Regions

Lazio

Logo della Regione Lazio

AMONGST ORGIES AND DOC QUALITY WINES, ROME TOASTS TO INSANITY

For the Etruscans lying down on the table to eat was like participating in a scared ritual: food had a noble and cathartical function, it could even gain immortality. The same exhibitionistic poses were inherited by the Romans with the ideal of creativity and arrogance that continued in the medieval obsession of the food orgy: with the symbols of abundance the famine always at the door was exorcised. Moreover there was the desire to return, even at the table, to the classic world, to imperial Rome, to the mad banquets of Nero and Elagabalus, to the performances of Satyricon by Petronius. "Nunc vino pellite curas", "and now, drive your bad thoughts away with wine", Horace used to say.

In a more "intense" manner the poet Gioacchino Belli, in bar-type reasoning if wine or water were better, proposed a decisive argument: which one could become the blood of Christ? The taverns of the Castelli, in the province of Rome, and the restaurants that in the North of the Ciociaria rise along the wine roads, between Paliano, Serrone and Piglio are the witnesses of this subtle "theology". In this area the red and full-bodied Cesanese is not only at home, but some years ago became an extraordinary controlled denomination of origin together with another 23 Lazio wines.

And if spiritual perfection passes through fasting, a taste of the white beef of the Central Apennines (which is also produced in Lazio with the Pgi label) is a sin of greed that no longer appears so frightening on second thought.
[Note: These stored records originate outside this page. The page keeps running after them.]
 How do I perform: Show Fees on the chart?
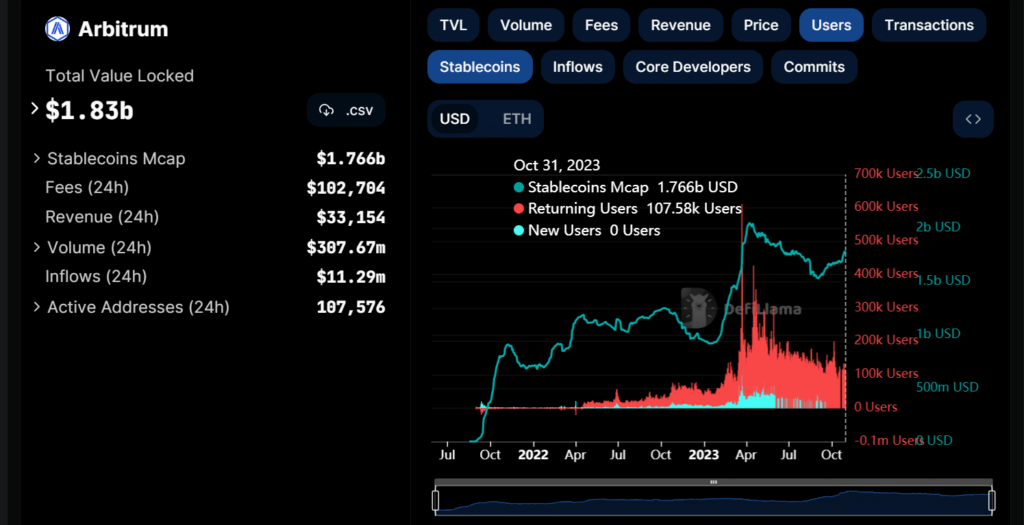[601, 25]
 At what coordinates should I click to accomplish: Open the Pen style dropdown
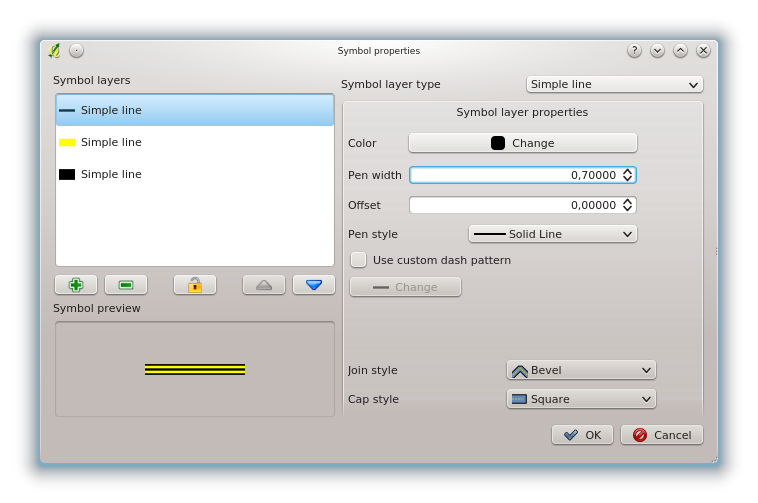pos(552,234)
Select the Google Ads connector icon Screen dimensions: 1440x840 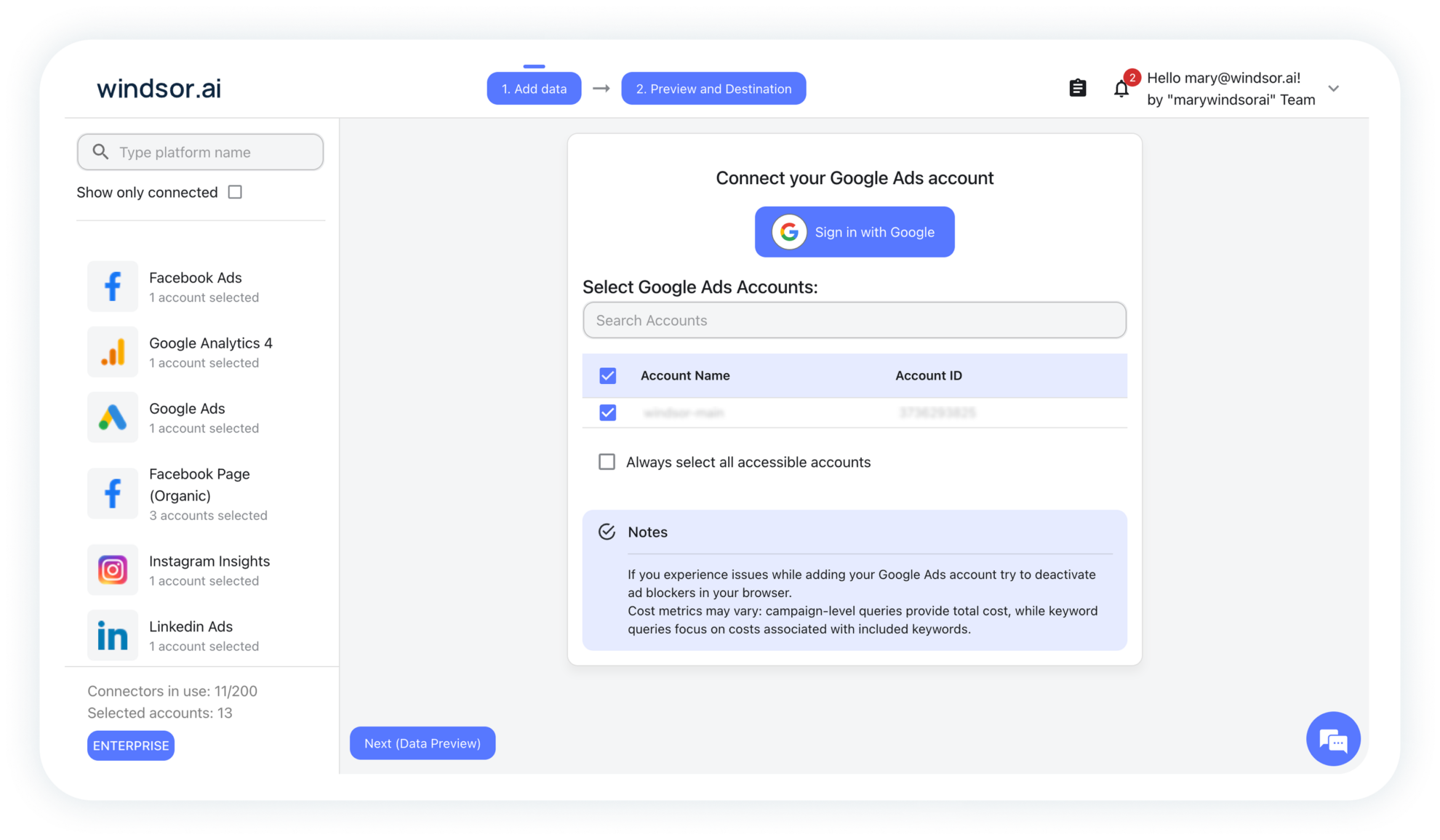coord(113,417)
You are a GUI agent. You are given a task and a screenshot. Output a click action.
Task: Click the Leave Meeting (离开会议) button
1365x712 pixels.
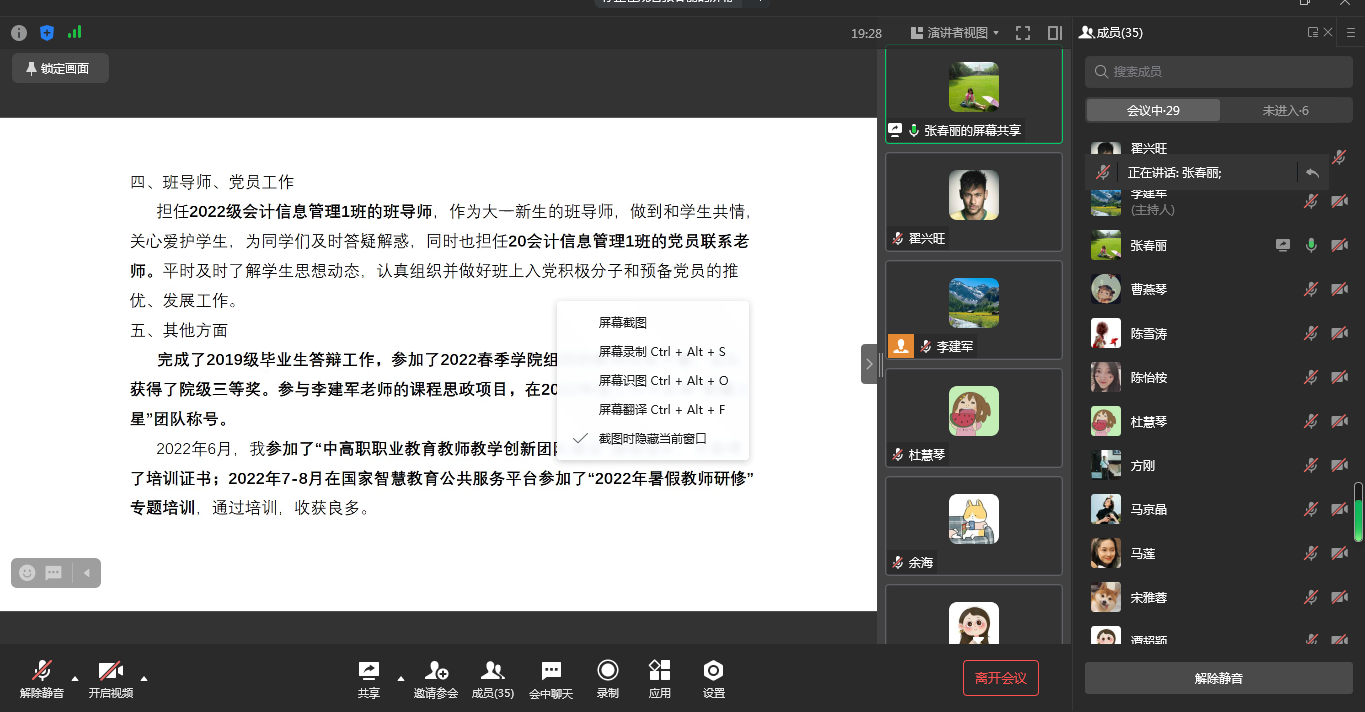(1000, 678)
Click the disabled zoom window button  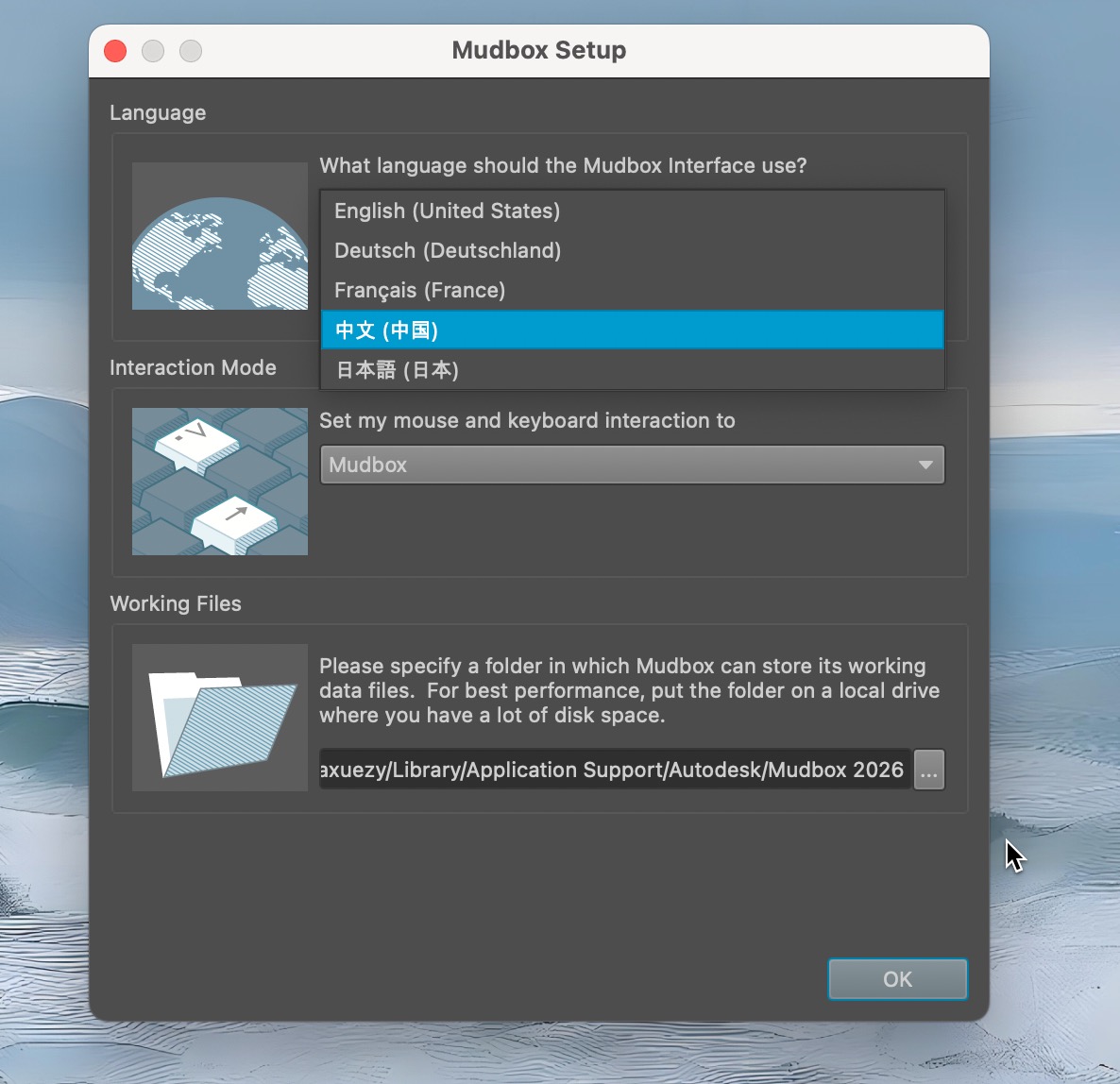[x=191, y=51]
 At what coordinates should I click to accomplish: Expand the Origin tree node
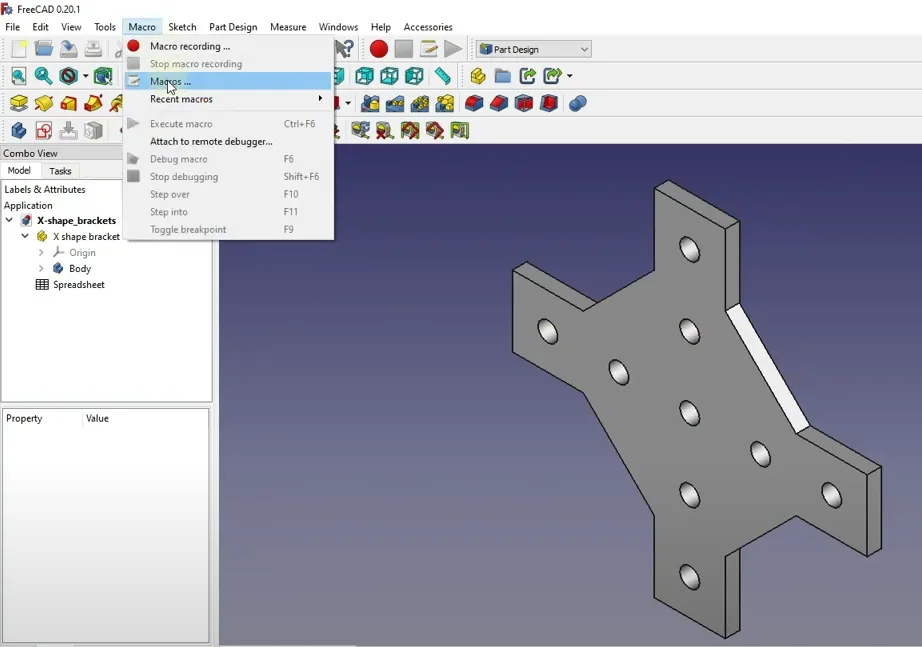[x=41, y=253]
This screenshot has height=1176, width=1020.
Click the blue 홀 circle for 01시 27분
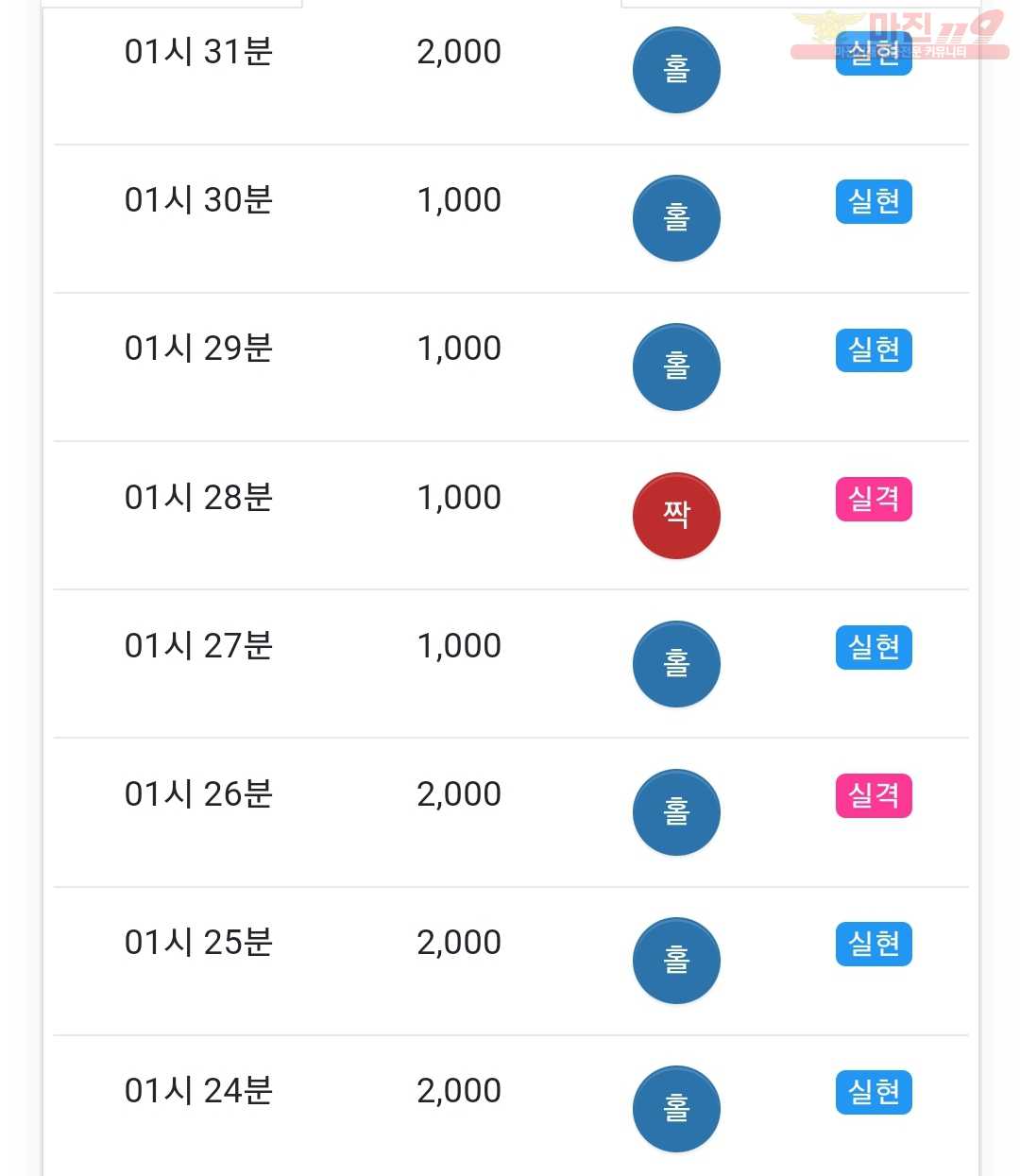676,664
Up to the year 1000 the diet of the monasteries - as the film "the name of the Rose" filmed by Annaud at Cinecittà demonstrates - was limited to bread and pulses with eggs and cheese (perhaps the strong and fragrant Roman pecorino) and, some seasonal fruit. From Charlemagne on, the problem of reconciling the Roman gluttony with the privations of the Christian ascetics was resolved: fasting and abstinence were alternated with feast days on which the varied and abundant meal was due to God as a form of respect and prayer also for the religious authorities.

A devotion that the Romans and populations of Lazio have "practised" throughout the centuries with delicious vegetable-based soups, composed of four fundamental elements: homemade bread (such as Genzano Pgi), wild vegetables, first of which chicory (with potatoes, tomatoes and onion), pennyroyal, which gives them the characteristic fragrance of the earth, and naturally extra virgin olive oil (such as Canino or Sabina, both Pdo oils) added at the time of serving. Virginia Wolf wrote that one cannot think well, love well, sleep well if one hasn't eaten well...and the populations of Lazio have put this to practise.